Ha ocurrido una desgracia. Han muerto 13 jóvenes de una manera absurda. Hoy salen los dedos acusadores y estamos en medio de un fuego cruzado porque tenemos la necesidad de hallar al culpable. Frente a estas situaciones nos convertimos en auténticos inquisidores.
Para entender y emitir una opinión, lo primero que debemos hacer es realizar un análisis de los hechos. De los hechos objetivos, en sí mismos. Sin acaloramientos, sin prejuicios.
Era sábado por la noche. Un local en Los Olivos, que funcionaba como discoteca, sin contar con licencia de funcionamiento, ni autorización de defensa civil. Que no tenía siquiera vías de escape suficientes. Una reunión que conglomeraba por lo menos a 100 personas. Por el estado de emergencia sanitaria están prohibidas todas las reuniones sociales. Al momento del operativo faltaban minutos para que comience el toque de queda, programado desde hace meses a las diez de la noche. Dos horas después sería domingo. Hay una restricción de circulación obligatoria durante todo el día.
Esta escena se venía repitiendo. No era la primera vez y los vecinos lo reportaban. Al ser un local improvisado no contaba con las mínimas condiciones de salubridad, ni seguridad. Estaban dadas todas las condiciones para que se generara una tragedia como la que sucedió.
Pero ésta es una historia repetida, cotidiana. Esta película la hemos visto numerosas veces. Pareciera que el destino estuviese escrito.
Mis padres recurrían con mucha frecuencia a los refranes. Eran la sabiduría de la vida cotidiana, nos decían. Y por eso me pregunto por qué en estos casos el refrán “Guerra avisada, no mata a gente” no funciona prácticamente nunca en nuestro país.
Es en este momento de la historia cuando se debió haber detenido y revertido todo. Hasta aquí ya hay una lista de responsabilidades previas a aquella noche oscura.
Cuando en estos días vemos como no se respeta la inmovilidad las opiniones también se cruzan: “qué irresponsabilidad”, “qué falta de cultura y educación”, y por otro lado “pobre gente”, “sino salen a vender de qué van a vivir”.

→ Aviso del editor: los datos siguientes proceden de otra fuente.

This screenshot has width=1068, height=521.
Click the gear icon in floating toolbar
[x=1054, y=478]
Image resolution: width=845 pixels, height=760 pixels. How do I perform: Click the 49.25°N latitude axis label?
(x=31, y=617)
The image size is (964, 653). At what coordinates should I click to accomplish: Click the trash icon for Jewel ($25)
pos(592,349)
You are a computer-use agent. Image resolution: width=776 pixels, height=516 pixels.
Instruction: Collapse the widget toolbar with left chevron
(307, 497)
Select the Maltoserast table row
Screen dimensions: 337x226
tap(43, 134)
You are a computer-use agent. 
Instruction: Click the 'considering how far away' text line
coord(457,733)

Y en este caso, ¿Qué motivaba a estos jóvenes a salir de la casa, en masa, a tener una noche de juerga? ¿Era la necesidad la que los obligaba a buscar unos frijoles para su casa? ¿Estaban en la calle para conseguir alguna medicina o elemento de seguridad? ¿Era acaso un jefe que lo obligaba a trabajar?

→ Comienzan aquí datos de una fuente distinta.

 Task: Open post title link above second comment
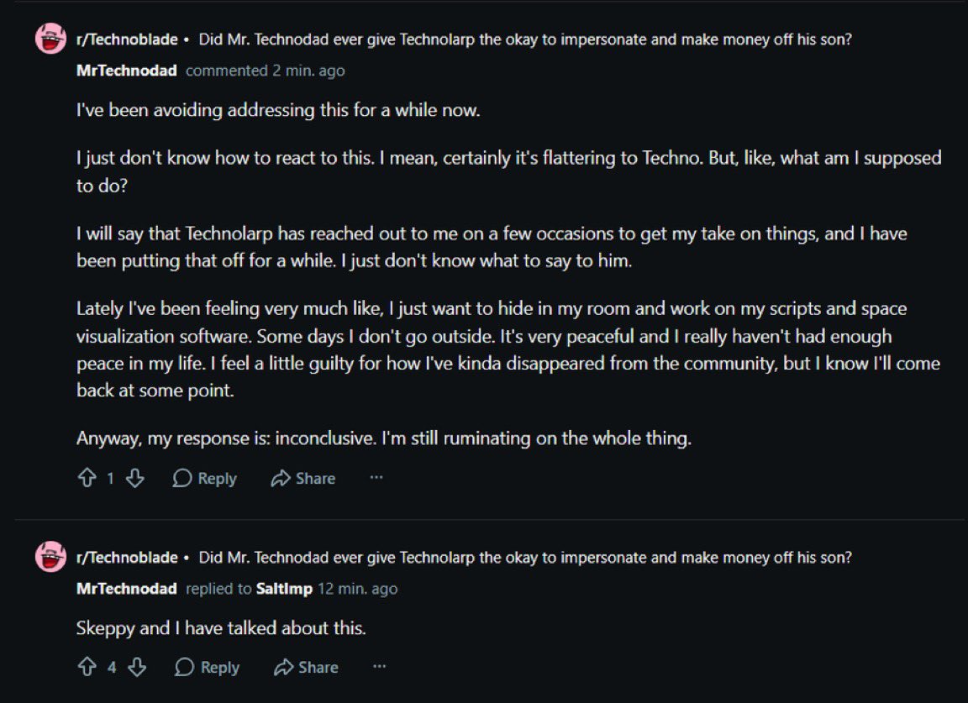pyautogui.click(x=524, y=558)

Pareciera que ninguna de estas fuese la motivación. Más me inclino a pensar en un espíritu anárquico de querer retar toda norma y restricción. De la falta de conciencia del bien propio y ajeno. De la descomposición de una sociedad que anda sin un norte.
La intervención policial era inminente. Y quizá acá también habría que hacer un alto. ¿Existían los protocolos claros de cómo proceder? ¿Se sabía con claridad a dónde se estaba entrando y las contingencias que se pudiesen generar? Con una mayor planificación del operativo y preparación de los efectivos quizá el resultado hubiese sido otro. Esta no era una emergencia del momento. ¿Pudo haber mayor prevención?
En este punto también es bueno reflexionar: ¿Podemos imaginarnos la carga emocional de los efectivos policiales, que exponen su vida día a día, que se han enfrentado cara a cara con la muerte en todo este tiempo, que, por su oficio y vocación de servicio, tienen que estar en la calle, alejados de sus seres más queridos, y de pronto encontrarse con esta escena en la que decenas de personas parecieran enrostrarles que no les importa su sacrificio?
Lo que viene después es una cadena de errores, como en el Estadio Nacional hace 56 años, como en la discoteca en Surco hace 18 años. El desenlace lo conocemos y seguimos sin aprender la lección, a pesar de haber tenido todos los elementos previos.
Es duro decirlo, pero ésta es una “Crónica de una muerte anunciada”.
Es un mal endémico de nuestra sociedad. Es una responsabilidad compartida. Desde la casa. Desde la escuela. Desde las instituciones que deben ser la autoridad. Desde una ciudad que debe planificarse, mirando el presente y el futuro.
Depende de nosotros cambiar la historia o seguir siendo víctimas de la misma.
Guillermo Ackermann Menacho.
Desde hace más de 38 años me desempeño en la industria de las comunicaciones y el marketing, ejerciendo tanto en medios tradicionales, como radio y televisión, así como en la producción independiente de contenidos audiovisuales, documentales, videos institucionales, programas televisivos y radiales y publicidad. He sido productor ejecutivo de material realizado en 24 países. Desde mi juventud he estado involucrado en diversas iniciativas sociales, deportivas y religiosas, como gestor y voluntario. Soy un convencido que este mundo se puede cambiar y quiero ser protagonista.